Comparison of biological characteristics of human adipose- and umbilical cord- derived mesenchymal stem cells and their effects on delaying the progression of osteoarthritis in a rat model.

BACKGROUND

The prevalence of osteoarthritis (OA) is constantly increasing with age. Adipose-derived (AD-) and umbilical cord-derived (UC-) mesenchymal stem cells (MSCs) are attractive alternatives in OA therapy and regenerative medicine. However, whether there are differences in the efficacy of MSCs derived from different tissues in the cartilage regeneration, and the frequency of administration of MSCs needs to be further studied.

EXPERIMENT

UC-MSCs and AD-MSC were isolated from the umbilical cord and subcutaneous fatty tissue of humans respectively and identified by flow cytometry. In vitro, the proliferation ability and chondrogenic potential of AD-MSCs and UC-MSCs were analyzed. In vivo, forty-three Sprague-Dawley rats were used for the OA model induced by ACLT surgery. OA rats were divided into a sham group, an ACLT model group, and two therapy groups (treated with AD-MSCs or UC-MSCs). Therapy groups were treated using a single or repeated twice injection of AD-MSCs and UC-MSCs at a concentration of 1.0 × 10 cells and were followed up for 12 weeks. Serial sections of knees were examined for histological, immunohistochemical and TUNEL analysis.

RESULTS

We demonstrated that the proliferation of UC-MSCs was higher than that of AD-MSCs, consistent with the bigger pellets from UC-MSCs in a chondrogenic induction medium.
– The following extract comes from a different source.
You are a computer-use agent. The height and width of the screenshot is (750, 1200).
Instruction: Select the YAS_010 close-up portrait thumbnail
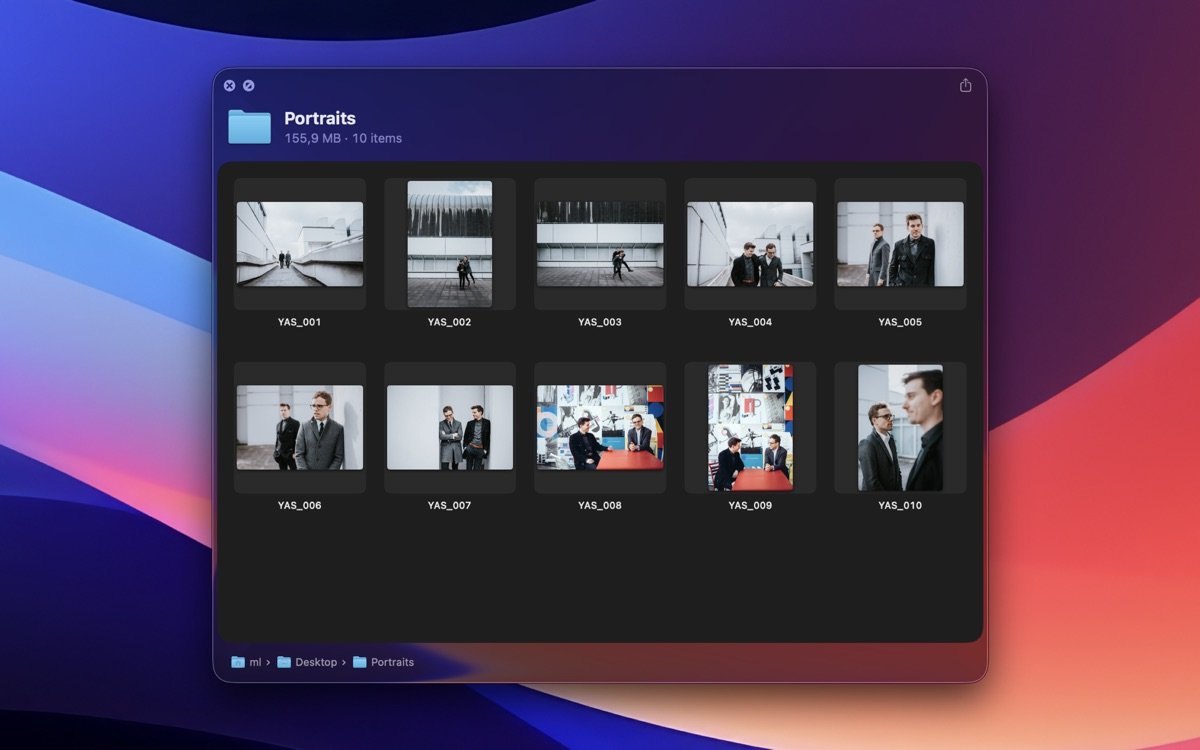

Degeneration of articular cartilage was observed in histological appearance of Safranine O and Toluidine blue staining, and quantitative results of modified Mankin's Score. Importantly, both AD-MSCs and UC-MSCs transplantation significantly attenuated ACLT surgical-induced OA development. In addition, ACLT-induced reduction in cartilage extracellular matrix synthesis (aggrecan) was significantly suppressed by AD-MSCs or UC-MSCs transplantation. TUNEL assay showed that AD-MSCs and UC-MSCs treatments significantly protected chondrocytes against apoptosis compared with the ACLT group. No significant differences were observed between single injections and repeated twice injections.

CONCLUSIONS

The current study suggested that, in vitro, AD-MSCs and UC-MSCs showed a comparable chondrogenic potential, although UC-MSCs displayed a superior proliferation capacity. Furthermore, our results confirmed that the injection of AD-MSCs and UC-MSCs, either single or repeated twice, could significantly inhibit the progression of ACLT-induced osteoarthritis with a similar effect, and MSCs transplantation can decrease the apoptosis of articular chondrocytes caused by ACLT.